County ponders the removal of Venango Act
The legislation would not eliminate the county treasurer's position.
By VIRGINIA ROSS
NEW CASTLE, Pa. -- Lawrence County commissioners are considering inviting members of a state Senate committee to New Castle to discuss pending legislation that would shift property tax collection responsibilities from the county treasurer to the county's 26 municipal tax collectors.
Commissioners said last week that they have questions about the bill and are not prepared to endorse it until they look more closely into the consequences of the change, which would remove the county from the Venango Act.
The Venango Act has been in existence since the mid-1850s and includes Lawrence County as one of four counties where the treasurer is required to collect the county's real estate taxes.
Commissioners said if a meeting were to be arranged, it would be open to the public.
Earlier this year, Democratic state Rep. Frank LaGrotta of Ellwood City introduced a bill that would remove Lawrence County from the Venango Act and shift property tax collection responsibilities from the treasurer's office to municipal tax collectors. The state House passed the bill several weeks ago, but it now sits before the Senate Local Government Committee. The Senate is expected to vote on it this fall.
The Felasco situation
The issue has sparked much discussion among county officials and residents because of a yearlong controversy surrounding county Treasurer Gary Felasco.
Officials have said there is some confusion because some residents mistakenly believe that repealing the Venango Act would result in the elimination of the treasurer's post.

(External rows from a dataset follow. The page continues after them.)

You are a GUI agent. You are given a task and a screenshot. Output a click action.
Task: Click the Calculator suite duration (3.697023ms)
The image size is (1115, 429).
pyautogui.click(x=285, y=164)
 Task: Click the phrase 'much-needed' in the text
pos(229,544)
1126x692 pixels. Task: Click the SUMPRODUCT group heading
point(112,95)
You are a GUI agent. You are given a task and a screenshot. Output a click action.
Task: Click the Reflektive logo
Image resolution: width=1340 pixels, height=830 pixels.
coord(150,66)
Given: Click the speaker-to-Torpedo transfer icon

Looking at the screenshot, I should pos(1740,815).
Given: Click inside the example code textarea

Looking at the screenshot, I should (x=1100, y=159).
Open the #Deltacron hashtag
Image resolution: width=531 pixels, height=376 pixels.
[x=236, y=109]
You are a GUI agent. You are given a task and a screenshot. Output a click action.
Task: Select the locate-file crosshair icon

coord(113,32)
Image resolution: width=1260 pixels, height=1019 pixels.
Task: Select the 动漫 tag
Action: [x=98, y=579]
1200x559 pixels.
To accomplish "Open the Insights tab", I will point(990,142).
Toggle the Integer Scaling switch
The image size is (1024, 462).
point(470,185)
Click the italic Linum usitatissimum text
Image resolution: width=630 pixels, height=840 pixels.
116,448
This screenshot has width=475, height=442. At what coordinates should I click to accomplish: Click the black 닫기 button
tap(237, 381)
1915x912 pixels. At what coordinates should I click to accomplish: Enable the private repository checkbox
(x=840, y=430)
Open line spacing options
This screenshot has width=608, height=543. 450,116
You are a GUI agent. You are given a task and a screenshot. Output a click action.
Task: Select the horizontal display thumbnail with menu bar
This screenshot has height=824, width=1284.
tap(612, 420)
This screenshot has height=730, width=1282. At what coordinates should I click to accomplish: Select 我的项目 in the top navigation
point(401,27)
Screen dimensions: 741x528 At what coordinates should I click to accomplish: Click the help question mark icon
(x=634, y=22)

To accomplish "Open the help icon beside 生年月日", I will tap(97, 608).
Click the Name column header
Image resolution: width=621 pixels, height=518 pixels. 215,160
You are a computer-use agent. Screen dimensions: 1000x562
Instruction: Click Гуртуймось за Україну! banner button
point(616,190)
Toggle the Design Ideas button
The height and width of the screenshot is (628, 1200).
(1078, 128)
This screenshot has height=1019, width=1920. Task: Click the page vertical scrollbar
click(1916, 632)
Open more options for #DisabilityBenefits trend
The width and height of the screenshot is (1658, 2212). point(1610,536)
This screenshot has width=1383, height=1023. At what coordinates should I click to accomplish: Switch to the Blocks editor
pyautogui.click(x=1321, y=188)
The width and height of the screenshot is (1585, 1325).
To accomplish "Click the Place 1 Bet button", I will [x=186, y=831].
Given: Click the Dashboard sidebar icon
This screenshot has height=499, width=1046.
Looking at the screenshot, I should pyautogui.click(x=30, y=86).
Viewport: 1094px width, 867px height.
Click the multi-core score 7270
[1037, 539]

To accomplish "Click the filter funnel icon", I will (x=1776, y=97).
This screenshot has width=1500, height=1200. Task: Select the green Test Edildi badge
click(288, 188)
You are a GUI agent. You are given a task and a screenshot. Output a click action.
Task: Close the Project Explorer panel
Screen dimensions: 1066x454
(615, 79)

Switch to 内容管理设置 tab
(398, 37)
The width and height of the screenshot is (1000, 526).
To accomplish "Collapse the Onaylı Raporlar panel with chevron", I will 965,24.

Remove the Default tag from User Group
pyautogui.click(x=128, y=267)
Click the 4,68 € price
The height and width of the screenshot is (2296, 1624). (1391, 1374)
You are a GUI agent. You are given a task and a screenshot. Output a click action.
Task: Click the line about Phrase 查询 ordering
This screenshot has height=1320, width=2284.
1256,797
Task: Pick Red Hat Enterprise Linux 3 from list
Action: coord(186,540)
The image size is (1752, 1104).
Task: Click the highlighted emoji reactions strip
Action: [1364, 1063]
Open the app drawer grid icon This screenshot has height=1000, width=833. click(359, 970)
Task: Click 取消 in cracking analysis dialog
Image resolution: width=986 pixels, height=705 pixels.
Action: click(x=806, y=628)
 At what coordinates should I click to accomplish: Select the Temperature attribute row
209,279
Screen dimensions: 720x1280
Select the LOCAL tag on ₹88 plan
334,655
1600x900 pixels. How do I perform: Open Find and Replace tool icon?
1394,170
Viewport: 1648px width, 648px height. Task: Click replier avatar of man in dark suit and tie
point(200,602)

"This would take some of the responsibility from him, but he would still be in office and he would still collect the same paycheck," said Commissioner Chairman Dan Vogler.
Commissioners have accused Felasco of misusing his office. They have repeatedly criticized him for not coming to work and for violating the public's trust. Felasco has not been charged with any crimes, but state police and the state attorney general's office continue investigating him.
Commissioners have said they have not been kept informed of the status of those investigations other than that they are active and ongoing.
Commissioners removed Felasco last year from the county tax claim bureau director's post, an appointed position, after discovering he had not paid his own taxes in several years.
They maintain they do not have the authority to remove an elected official from office. Further, they cannot force Felasco to go to work nor can they withhold his paycheck.
Revised tax collection
In the meantime, state Sens. Gerald LaValle and Bob Robbins, who represent parts of Lawrence County, have asked the commissioners for their opinions on the LaGrotta bill.
Commissioners said before they decide which way to go, they would like to know how much the change could cost the county and whether it would be more effective and efficient than the system in place. Commissioners have said the county's municipal tax collectors, for the most part, appear to favor the change.
If the bill passes, the county would have to comply with it and would not have the option to retain the current system.
Further, commissioners explained, the county's municipal tax collectors would be required to collect county property taxes.
"They wouldn't be able to pick and choose, either," Commissioner Steve Craig said. "It has to be all of them or none of them."
Vogler said he would like committee members to conduct a hearing in the county to allow residents to express their views.
Commissioner Ed Fosnaught said he would like to see what the cost vs. the savings could be with the change.
He suggested bringing in an unbiased organization such as the Pennsylvania Economy League or the Allegheny Institute to complete an evaluation and determine the best course of action for the county.